Massive data networks help ICE target immigrants, even in so-called sanctuary cities. Will the Biden administration and local officials shut them down?

Protesters at a 2017 pro-immigration rally in Los Angeles. (Ronen Tivony/NurPhoto via Getty Images)

Massive data networks help ICE target immigrants, even in so-called sanctuary cities. Will the Biden administration and local officials shut them down?

Over the last four years, the Trump administration relentlessly attacked cities that purported to offer undocumented immigrants safe harbor. As Trump threatened to withhold federal funding and derided the cities as unsafe, mayors across the country pushed back.
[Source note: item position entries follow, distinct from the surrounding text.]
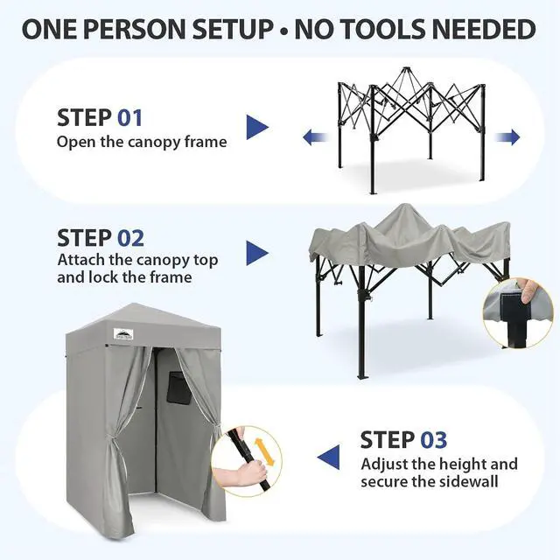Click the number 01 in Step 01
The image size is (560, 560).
(x=130, y=118)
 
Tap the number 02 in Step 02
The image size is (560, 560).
(x=130, y=238)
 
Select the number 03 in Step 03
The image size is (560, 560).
(x=434, y=439)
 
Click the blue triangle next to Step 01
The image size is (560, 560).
(x=257, y=127)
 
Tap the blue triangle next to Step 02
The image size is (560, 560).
(x=257, y=253)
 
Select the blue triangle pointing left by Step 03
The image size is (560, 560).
(x=329, y=458)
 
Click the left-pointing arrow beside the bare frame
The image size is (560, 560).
(x=316, y=137)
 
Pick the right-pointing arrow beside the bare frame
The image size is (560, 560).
(x=508, y=137)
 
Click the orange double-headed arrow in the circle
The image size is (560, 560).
(x=264, y=452)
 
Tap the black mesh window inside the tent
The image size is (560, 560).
(x=178, y=388)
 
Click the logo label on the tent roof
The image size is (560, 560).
(x=123, y=334)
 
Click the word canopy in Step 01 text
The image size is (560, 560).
(x=154, y=143)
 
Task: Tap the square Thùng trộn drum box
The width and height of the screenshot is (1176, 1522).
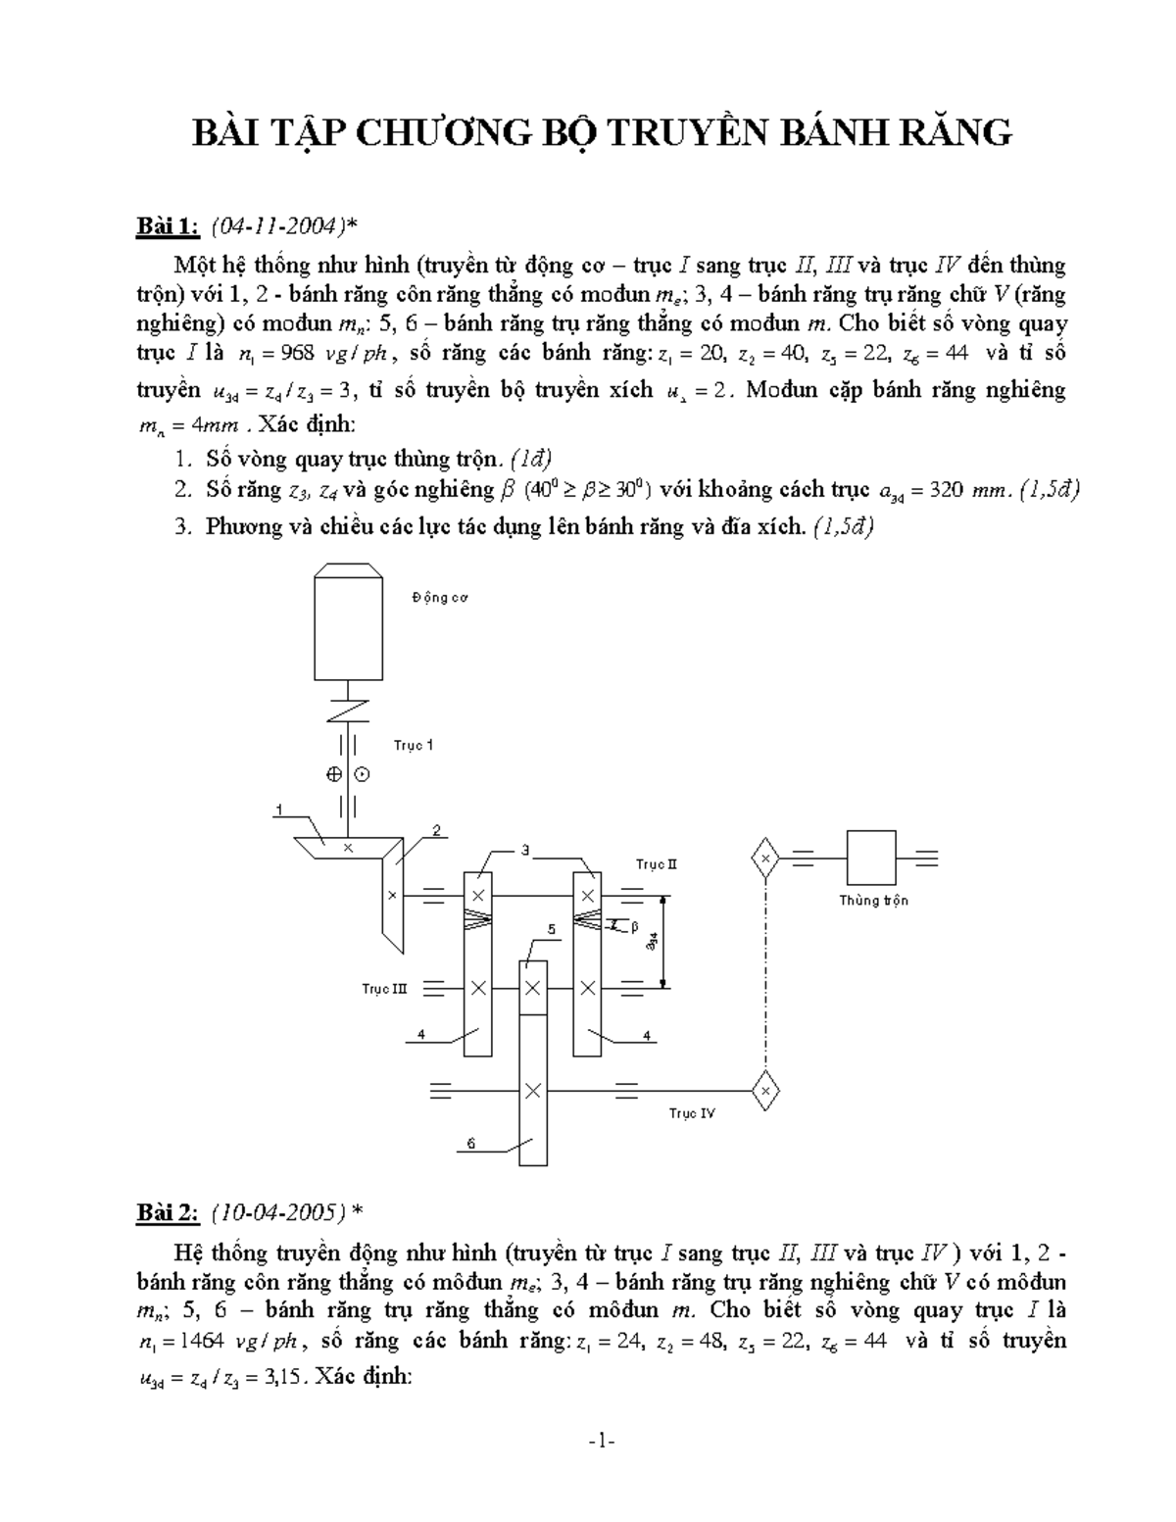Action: click(x=871, y=858)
Washington Mayor Muriel Bowser told protesters, a week after the 2016 elections, that “we are a sanctuary city and our policies are clear.” 

Last year, Los Angeles Mayor Eric Garcetti stood side by side with a police official and told LA residents to “rest assured. Here in Los Angeles, we are not coordinating with ICE.” 

But immigrants rights advocates warned throughout Trump’s presidency that even in cities known as sanctuaries, law enforcement practices are helping ICE identify and detain immigrants by feeding information about them into sprawling data networks that lead back to the federal agency.

There is no indication yet that President-elect Biden’s administration will close these data pipelines, even as he has outlined other changes to federal immigration policy. Going forward, advocates say, local and federal officials need to confront these practices more deliberately in order to shield people from ICE’s reach.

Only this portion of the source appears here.